When people use the internet, cell phones, or other devices to send or post text or images intended to hurt, intimidate or embarrass another person – this is cyberbullying.
It can be a painful experience, especially when it affects school learners who are also using technology and social media to communicate with friends and family.
According to Basic Education Spokesperson Elijah Mhlanga, cyberbullies use voice messages, text messages, images, videos, websites or personal web pages to repeatedly harass, intimidate or embarrass another person or a group of people.
In most cases, Mhlanga said, bullies pretend to be other people online to trick others. They spread lies and rumours about victims; trick people into revealing personal information; send or forward mean text messages; and post pictures of victims without their consent.
“Cyberbullying can pose a serious barrier to learning when it is directed to learners,” he said.
Mhlanga advised learners to never give out their personal information online, whether in instant message profiles, chat rooms, blogs, or personal websites.
“They must protect their passwords. The only people who should know their passwords are their parents,” said Mhlanga.
The department has the following tips for learners who have been victimised and those who know someone who is being cyberbullied:
- If someone sends a mean or threatening message, don’t respond. Save it or print it out and show it to an adult.

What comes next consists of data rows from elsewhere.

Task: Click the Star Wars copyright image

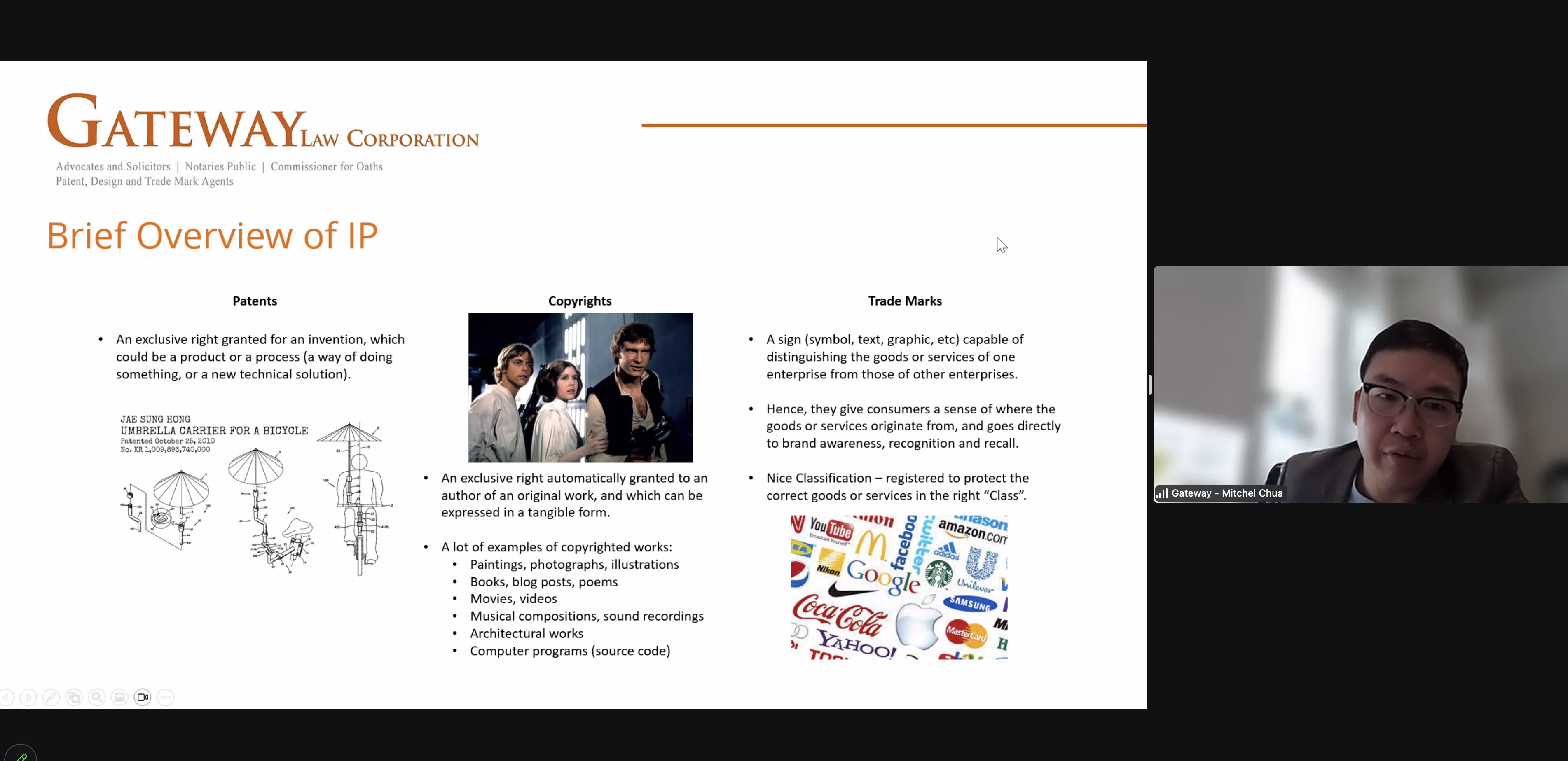Action: [580, 388]
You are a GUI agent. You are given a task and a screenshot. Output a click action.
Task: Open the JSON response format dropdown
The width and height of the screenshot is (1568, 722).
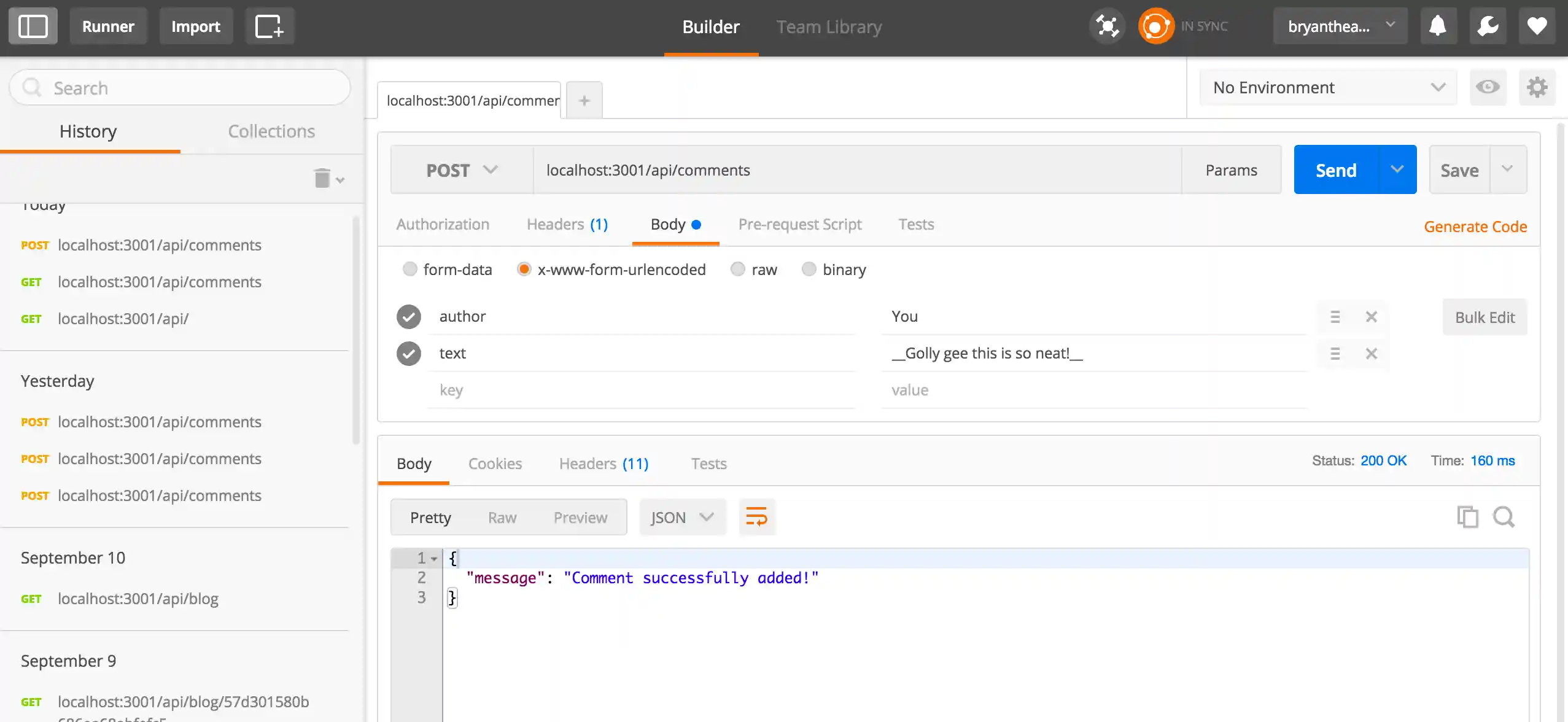(682, 518)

- Never open emails from someone you don’t know or from someone you know is a bully.
- Don’t put anything online that you wouldn’t want your friends or classmates to see.
- Don’t send messages when you’re angry.
- Help children who are bullied online by not joining in.

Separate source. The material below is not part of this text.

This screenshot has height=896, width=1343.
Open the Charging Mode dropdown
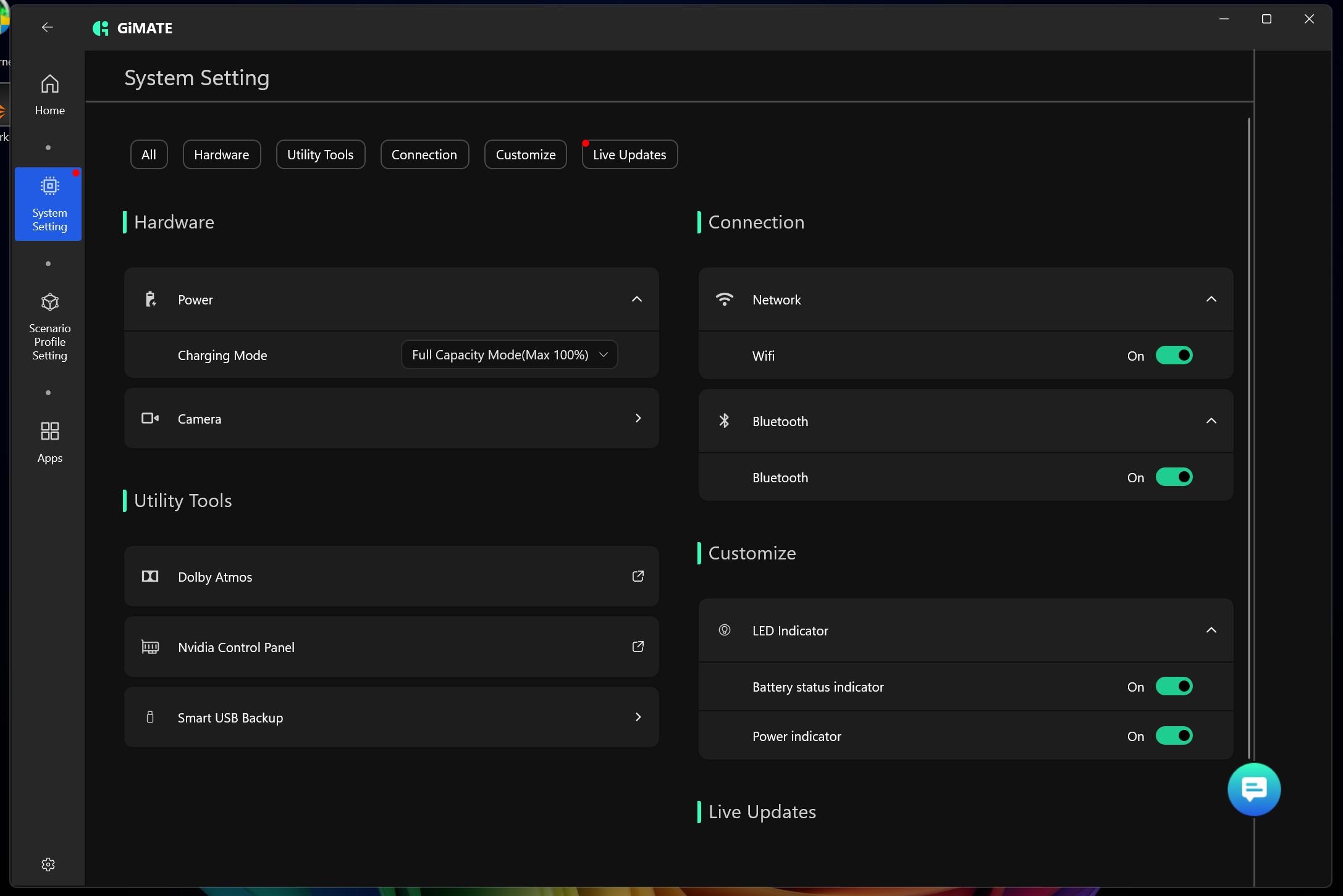click(x=509, y=354)
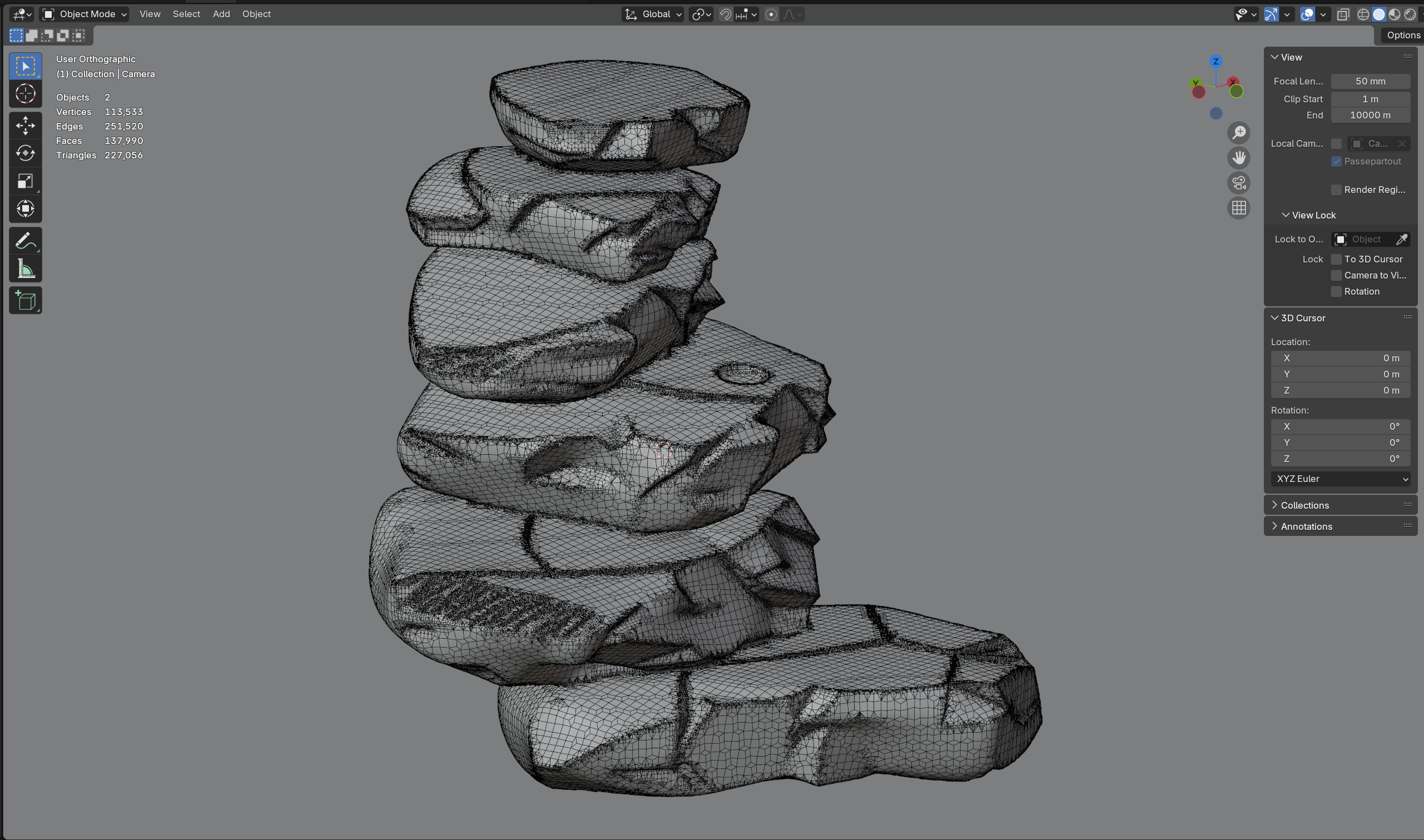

- Show bullying messages to an adult.
- Always be as polite online as you are in person.
- Be aware that cyberspace is public space, and online messages are permanent.
He also said it is important that parents know about cyberbullying and that they get involved in preventing it.

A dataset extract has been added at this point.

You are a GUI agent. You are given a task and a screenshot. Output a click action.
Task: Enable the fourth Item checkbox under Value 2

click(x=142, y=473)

What parents should look out for:
- Emotional signs: Your child becomes withdrawn or shy, shows signs of depression, is extremely moody or agitated, is anxious or overly stressed out, and shows signs of aggressive behaviour.
- Academic signs: Your child does not want to go to school, gets into trouble at school, skips school, loses interest in school and their marks suffer.
- Social signs: Your child suddenly stops using the computer, changes eating or sleeping habits and has nightmares, no longer wants to participate in activities they once enjoyed, they hurt themselves, attempts or threatens suicide, and suddenly changes friends.